UPDATED: 8:49 AM Rejoining the fight over the Bush administration's warrantless wiretapping program, Sen. Chris Dodd said Monday he would join a handful of colleagues seeking to strip the pre-emptive immunity granted to telecom companies that helped the government listen in on phone lines without court approval.
Dodd, a Democrat and Connecticut's senior senator, announced that he would co-sponsor a bill stripping away the immunity provisions included in a reform of wiretapping regulations that passed over his objections in 2008.
That earlier reform bill included immunity provisions for the telecommunications companies that participated in the Bush administration's top-secret domestic spying program, in which the administration intercepted communications without informing high-ranking members of Congress or obtaining clearance from so-called FISA courts, which exist to vet and authorize clandestine intelligence gathering by the government.
"I believe we best defend America when we also defend its founding principles," Dodd said in a written statement, which announced he would co-sponsor the new legislation with Sens. Patrick Leahy, D-Vt., Russ Feingold, D-Wisc., and Jeff Merkley, D-Ore.
"We make our nation safer when we eliminate the false choice between liberty and security," Dodd said. "But by granting retroactive immunity to the telecommunications companies who may have participated in warrantless wiretapping of American citizens, the Congress violated the protection of our citizens' privacy and due process right and we must not allow that to stand."
But the Bush administration and some prominent Democrats managed to win passage of the immunity provisions, which indemnify the companies from civil lawsuits over their roles in the program by arguing that anything else would discourage corporations from cooperating in future efforts to combat terrorism.
Dodd's resumption of the immunity fight comes almost two years after he first attempted to block efforts to shield the telecom companies.
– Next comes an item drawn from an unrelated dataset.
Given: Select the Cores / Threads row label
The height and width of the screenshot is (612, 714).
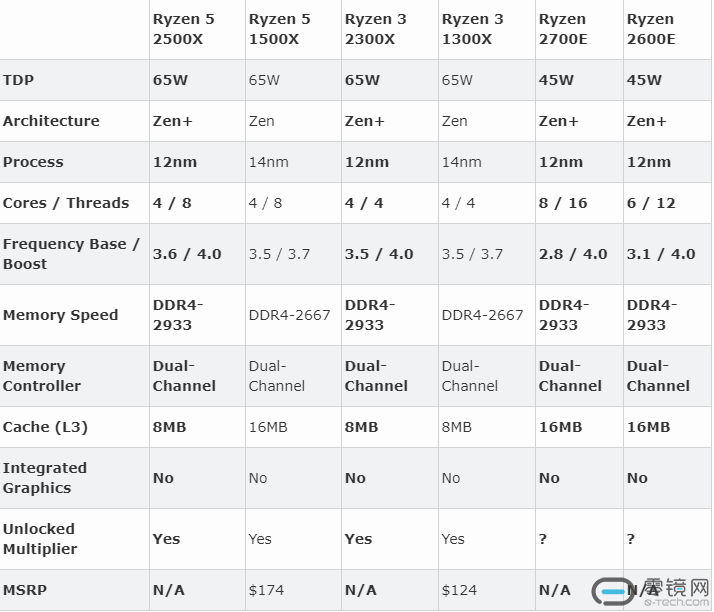Looking at the screenshot, I should point(66,203).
Dodd threatened to filibuster an immunity provision in October 2007. He took a break from his long-shot bid for the presidential nomination in December of that year, leaving Iowa - where his hopes for the Democratic nomination rested on a strong showing - to block the Senate's adoption of immunity for the phone companies.
But Democratic leaders struck a deal with the Bush administration the following spring and overwhelmingly approved a FISA reform bill that shielded telecom companies from lawsuits. An amendment by Dodd and Feingold to strip the immunity out of that bill was defeated 67-31 in February 2008.
Among those voting for the Dodd amendment: then-Sen. Barack Obama of Illinois.